-------- Source extract

Prove peicewise function is or is not onto.

[teroenza]

Homework Statement

I am told to prove or disprove whether the following function is 1:1 and onto.

f(x)= x if x is rational
x^2 if x is not rational

The Domain and Range are both given as [0,1]

I have provided a counter example to show it is not 1:1. x=1/2 and sqrt(0.5) both map to 0.5.

I am stuck on onto. If I am to disprove it being onto, I need to find/show
there is a b in the range
such that there is no a in the range
for which (a,b) is an element of f(a). I am confused as to where to begin to formulate this.

 

[glb_lub]

I am stuck on onto. If I am to disprove it being onto, I need to find/show
there is a b in the range
such that there is no a in the range
for which (a,b) is an element of f(a). I am confused as to where to begin to formulate this.

Why are you trying to disprove it , when you can prove it.
Take any 'b' in the co-domain and show that there is an 'a' in the domain such that f(a) = b.By the way this thread does not belong to the Advanced Physics sub-forum. You should have posted it here - https://www.physicsforums.com/forumdisplay.php?f=156 , i.e in the Calculus and Beyond forum.

 

[teroenza]

Thank you.

Apologies for the mislabeling.

----------------

Task prompt: In the thread about the piecewise function, which two inputs does the first poster give as a counterexample showing the function is not one-to-one?

-------- Entries supplied

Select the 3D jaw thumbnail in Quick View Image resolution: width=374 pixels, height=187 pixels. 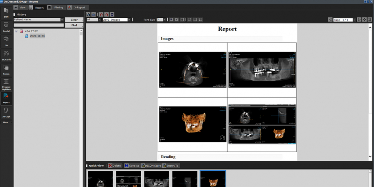213,179
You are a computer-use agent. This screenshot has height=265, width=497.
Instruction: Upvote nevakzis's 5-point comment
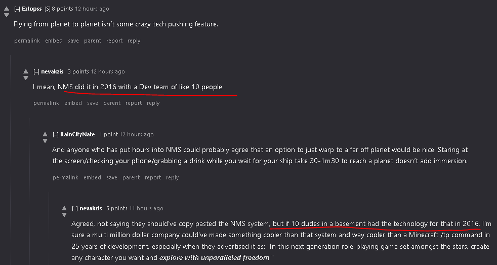(64, 208)
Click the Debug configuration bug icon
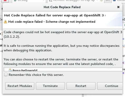This screenshot has height=97, width=125. (15, 1)
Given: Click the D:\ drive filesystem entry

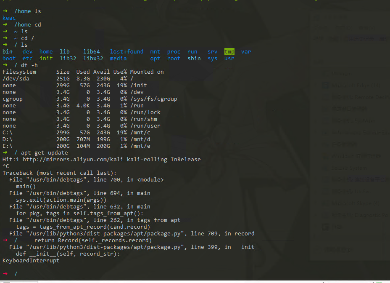Looking at the screenshot, I should click(x=8, y=139).
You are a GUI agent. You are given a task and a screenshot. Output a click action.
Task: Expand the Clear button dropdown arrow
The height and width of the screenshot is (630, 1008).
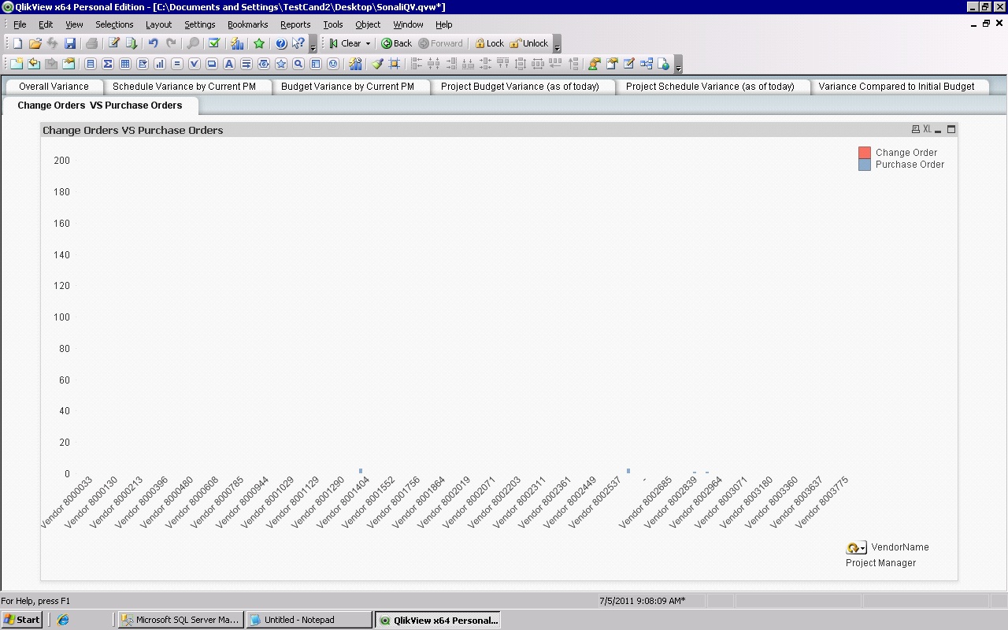coord(368,44)
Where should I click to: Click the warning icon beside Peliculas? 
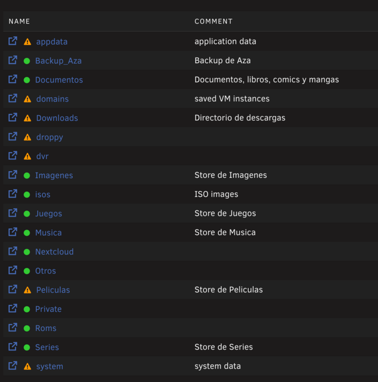(x=28, y=290)
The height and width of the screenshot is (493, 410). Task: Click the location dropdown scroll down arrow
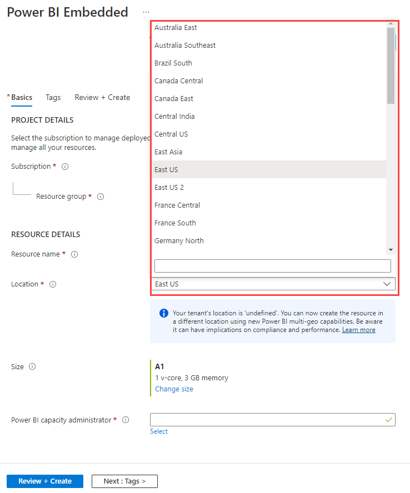(x=391, y=250)
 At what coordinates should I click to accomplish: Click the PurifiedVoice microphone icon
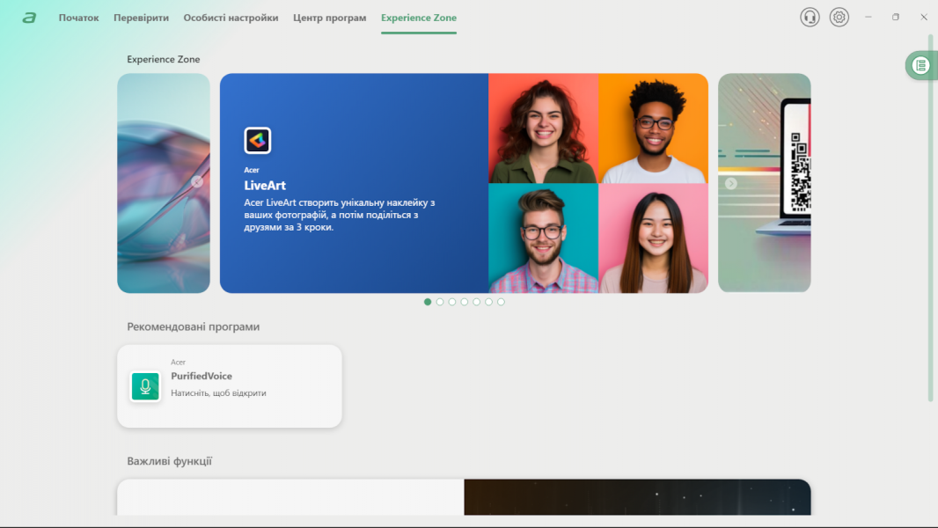pyautogui.click(x=145, y=386)
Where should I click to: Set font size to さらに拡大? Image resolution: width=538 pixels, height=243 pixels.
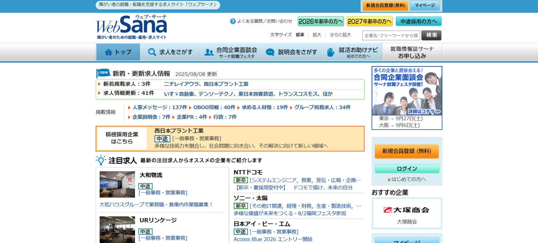click(340, 35)
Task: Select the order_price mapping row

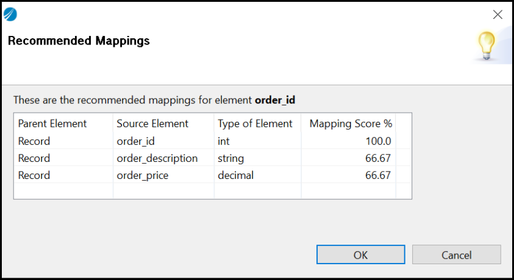Action: tap(143, 175)
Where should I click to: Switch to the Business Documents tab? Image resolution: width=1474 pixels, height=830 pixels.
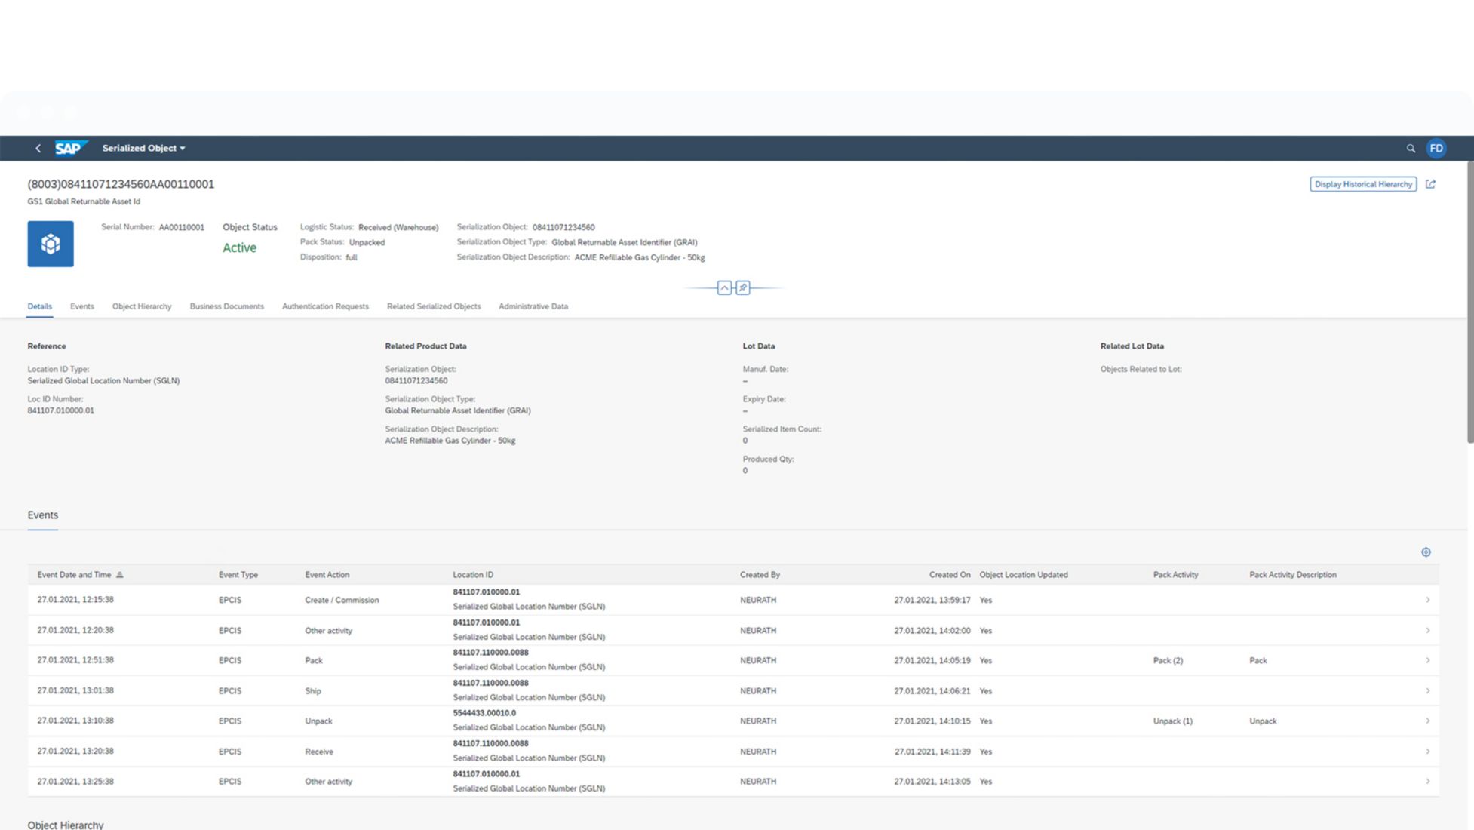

----------------

Solution to the problem: x = 1/2 and sqrt(0.5), which both map to 0.5.